For the three months ended March 31, 2017 and 2016, the Company recorded income of approximately $48 thousand and $4.8 million, respectively, related to Investments accounted for under the equity method of accounting, which is recorded within Investment income and other, net in the Consolidated Statements of Operations. The Company's investments accounted for under the equity method are considered to be related parties. See Footnote 11 "Related Parties".
In the first quarter of 2016, one of the Company's investments held at adjusted cost, less impairment made a distribution to its owners, including the Company. As a result of this distribution, the Company adjusted the investment's carrying value and recognized a pre-tax gain of $2.3 million, which is included in Investment income and other, net on the Consolidated Statements of Operations for the three months ended March 31, 2016.
Investments held at fair value are accounted for as available for sale securities and any unrealized gains or losses are recorded net of tax in Other comprehensive (loss) income.
Bats/General Atlantic Transactions
In the fourth quarter 2016, the Company sold approximately 2.0 million shares of common stock of Bats in the open market (“open market transactions”) and sold an additional 2.2 million shares of common stock of Bats in a block sale ("block sale").
In November 2016 KCG entered into a purchase agreement with GA-GTCO Interholdco, LLC (“General Atlantic” or “GA”) to exchange approximately 8.9 million shares of its Bats common stock for i) GA’s 18.7 million shares of KCG Class A Common Stock and, ii) 8.1 million Warrants (the “Swap Transaction”).
The Company’s 6.875% Indenture (as defined below) contains covenants that limit the Company’s ability to repurchase shares of KCG Class A Common Stock and Warrants.
Substantially all of the exchange was completed in November 2016, however as a result of these limitations, and as contemplated in the agreement with GA, the Company could not finalize the repurchase of approximately 1.1 million Warrants, and therefore retained approximately 94,000 common shares of Bats at December 31, 2016. The $2.9 million value of these remaining Bats shares was recorded as a receivable from GA within Other assets and a related $2.9 million liability to GA was recorded within Accrued expenses and other liabilities on the Company’s December 31, 2016 Consolidated Statement of Financial Condition. The exchange was completed in January 2017.
Pursuant to the terms of the Swap Transaction, the Company paid transaction fees of $2.9 million to Jefferies LLC, comprising half due from the Company and the other half on behalf of GA. The settlement of the portion paid by the Company on behalf of GA was completed by KCG retaining Bats common stock with a fair value of $1.4 million at the time of the Swap Transaction, or approximately 46,000 shares of the aforementioned 94,000 shares of Bats shares owed to GA. The remaining 48,000 shares owed to GA were considered to be a derivative for financial reporting purposes as of December 31, 2016. See Footnote 5 "Derivative Financial Instruments".
As a result of the open market transactions, block sale and Swap Transaction, the Company sold approximately 13.0 million shares of Bats, and the Company’s total holdings were reduced to approximately 206,000 shares or less than 0.5% of total shares of Bats common stock outstanding.
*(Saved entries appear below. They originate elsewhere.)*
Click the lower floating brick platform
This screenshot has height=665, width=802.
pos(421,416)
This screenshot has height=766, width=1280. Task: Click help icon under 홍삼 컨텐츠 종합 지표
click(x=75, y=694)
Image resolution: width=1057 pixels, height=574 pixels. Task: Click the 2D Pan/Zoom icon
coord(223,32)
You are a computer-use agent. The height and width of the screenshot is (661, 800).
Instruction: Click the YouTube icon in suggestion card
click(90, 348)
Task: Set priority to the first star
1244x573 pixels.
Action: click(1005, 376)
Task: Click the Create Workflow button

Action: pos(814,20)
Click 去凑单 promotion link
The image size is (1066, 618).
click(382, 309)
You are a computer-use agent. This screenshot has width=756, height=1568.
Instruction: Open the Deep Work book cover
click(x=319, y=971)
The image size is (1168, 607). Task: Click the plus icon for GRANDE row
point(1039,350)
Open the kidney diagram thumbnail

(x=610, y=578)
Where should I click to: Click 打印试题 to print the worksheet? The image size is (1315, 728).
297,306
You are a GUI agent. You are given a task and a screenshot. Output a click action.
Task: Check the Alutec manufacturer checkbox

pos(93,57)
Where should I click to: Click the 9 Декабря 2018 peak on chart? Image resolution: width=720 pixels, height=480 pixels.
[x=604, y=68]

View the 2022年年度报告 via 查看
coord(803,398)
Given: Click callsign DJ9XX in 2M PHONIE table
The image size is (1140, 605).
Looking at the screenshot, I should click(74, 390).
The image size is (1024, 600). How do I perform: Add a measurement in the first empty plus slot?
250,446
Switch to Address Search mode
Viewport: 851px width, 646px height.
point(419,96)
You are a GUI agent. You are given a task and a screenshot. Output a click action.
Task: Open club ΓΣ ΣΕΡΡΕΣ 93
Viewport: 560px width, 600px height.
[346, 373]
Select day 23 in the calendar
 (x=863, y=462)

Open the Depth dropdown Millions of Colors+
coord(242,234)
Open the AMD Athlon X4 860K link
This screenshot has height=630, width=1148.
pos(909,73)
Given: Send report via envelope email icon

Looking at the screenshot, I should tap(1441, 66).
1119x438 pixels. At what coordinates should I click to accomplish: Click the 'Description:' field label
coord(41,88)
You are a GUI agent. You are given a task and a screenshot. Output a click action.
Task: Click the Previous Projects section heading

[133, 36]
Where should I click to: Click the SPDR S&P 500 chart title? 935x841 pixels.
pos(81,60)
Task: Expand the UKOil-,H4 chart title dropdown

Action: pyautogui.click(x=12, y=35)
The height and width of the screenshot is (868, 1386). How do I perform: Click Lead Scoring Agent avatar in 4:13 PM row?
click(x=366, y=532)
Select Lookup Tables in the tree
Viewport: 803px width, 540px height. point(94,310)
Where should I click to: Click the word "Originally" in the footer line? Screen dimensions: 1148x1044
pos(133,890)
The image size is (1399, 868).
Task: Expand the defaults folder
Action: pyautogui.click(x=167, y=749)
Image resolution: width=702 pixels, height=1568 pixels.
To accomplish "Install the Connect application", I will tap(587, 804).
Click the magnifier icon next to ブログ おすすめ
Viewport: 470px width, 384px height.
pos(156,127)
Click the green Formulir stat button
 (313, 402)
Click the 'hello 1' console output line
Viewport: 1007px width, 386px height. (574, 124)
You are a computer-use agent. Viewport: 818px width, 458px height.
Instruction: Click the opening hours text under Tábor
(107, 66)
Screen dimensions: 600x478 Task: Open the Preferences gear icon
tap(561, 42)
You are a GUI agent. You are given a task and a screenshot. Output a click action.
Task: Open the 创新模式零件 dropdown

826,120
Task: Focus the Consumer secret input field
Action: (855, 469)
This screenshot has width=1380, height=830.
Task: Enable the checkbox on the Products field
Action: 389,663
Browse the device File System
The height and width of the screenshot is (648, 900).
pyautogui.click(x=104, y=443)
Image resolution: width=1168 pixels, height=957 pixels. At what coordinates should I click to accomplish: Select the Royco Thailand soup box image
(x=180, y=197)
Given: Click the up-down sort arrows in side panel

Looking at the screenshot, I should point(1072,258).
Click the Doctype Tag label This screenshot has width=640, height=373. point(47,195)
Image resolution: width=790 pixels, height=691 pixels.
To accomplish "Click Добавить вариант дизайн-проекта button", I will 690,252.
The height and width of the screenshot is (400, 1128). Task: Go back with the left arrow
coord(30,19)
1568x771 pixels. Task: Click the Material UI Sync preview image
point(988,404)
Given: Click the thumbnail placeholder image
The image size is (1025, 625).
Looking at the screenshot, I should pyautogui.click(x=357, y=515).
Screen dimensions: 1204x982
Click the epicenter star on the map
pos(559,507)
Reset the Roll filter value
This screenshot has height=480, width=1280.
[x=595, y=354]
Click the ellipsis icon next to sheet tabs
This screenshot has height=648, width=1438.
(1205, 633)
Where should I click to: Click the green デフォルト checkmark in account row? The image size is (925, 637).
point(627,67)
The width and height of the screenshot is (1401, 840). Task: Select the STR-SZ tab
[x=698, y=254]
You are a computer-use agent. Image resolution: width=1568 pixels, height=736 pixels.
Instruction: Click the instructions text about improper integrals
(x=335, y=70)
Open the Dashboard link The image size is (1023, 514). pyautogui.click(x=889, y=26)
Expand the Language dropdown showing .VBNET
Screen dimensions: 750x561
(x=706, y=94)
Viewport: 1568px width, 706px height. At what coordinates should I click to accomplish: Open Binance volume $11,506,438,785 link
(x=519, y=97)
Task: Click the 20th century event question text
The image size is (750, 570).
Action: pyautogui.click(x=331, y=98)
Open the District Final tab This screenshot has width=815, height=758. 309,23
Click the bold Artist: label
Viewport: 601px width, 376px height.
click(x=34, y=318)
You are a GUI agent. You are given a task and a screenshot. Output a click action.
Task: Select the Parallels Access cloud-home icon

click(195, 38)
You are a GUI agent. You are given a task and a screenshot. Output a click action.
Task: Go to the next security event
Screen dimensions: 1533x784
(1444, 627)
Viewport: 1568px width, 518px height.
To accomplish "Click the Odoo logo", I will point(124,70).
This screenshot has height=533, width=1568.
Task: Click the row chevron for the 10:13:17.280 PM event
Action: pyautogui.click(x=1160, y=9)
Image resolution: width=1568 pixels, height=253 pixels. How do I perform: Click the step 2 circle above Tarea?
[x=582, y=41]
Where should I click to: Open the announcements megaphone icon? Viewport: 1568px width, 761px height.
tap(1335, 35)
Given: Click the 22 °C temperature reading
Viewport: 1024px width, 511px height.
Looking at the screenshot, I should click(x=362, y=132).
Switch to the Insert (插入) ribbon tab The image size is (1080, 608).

The Company believes that it no longer has significant influence over Bats, and as a result, in November 2016, the Company ceased to account for its remaining interest in Bats under the equity method.
The approximately 206,000 shares of Bats remaining as an investment had a fair value of $6.9 million at December 31, 2016 and were classified as available-for-sale securities (“AFS”), which was recorded within Investments on the Company’s Consolidated Statements of Financial Condition as of December 31, 2016.
In the first quarter of 2017, the Company sold its remaining shares of Bats and recorded a pre-tax gain of $4.8 million which is included in Investment income and other, net on the Consolidated Statements of Operations for the three months ended March 31, 2017. As of March 31, 2017, the Company does not own any shares of Bats.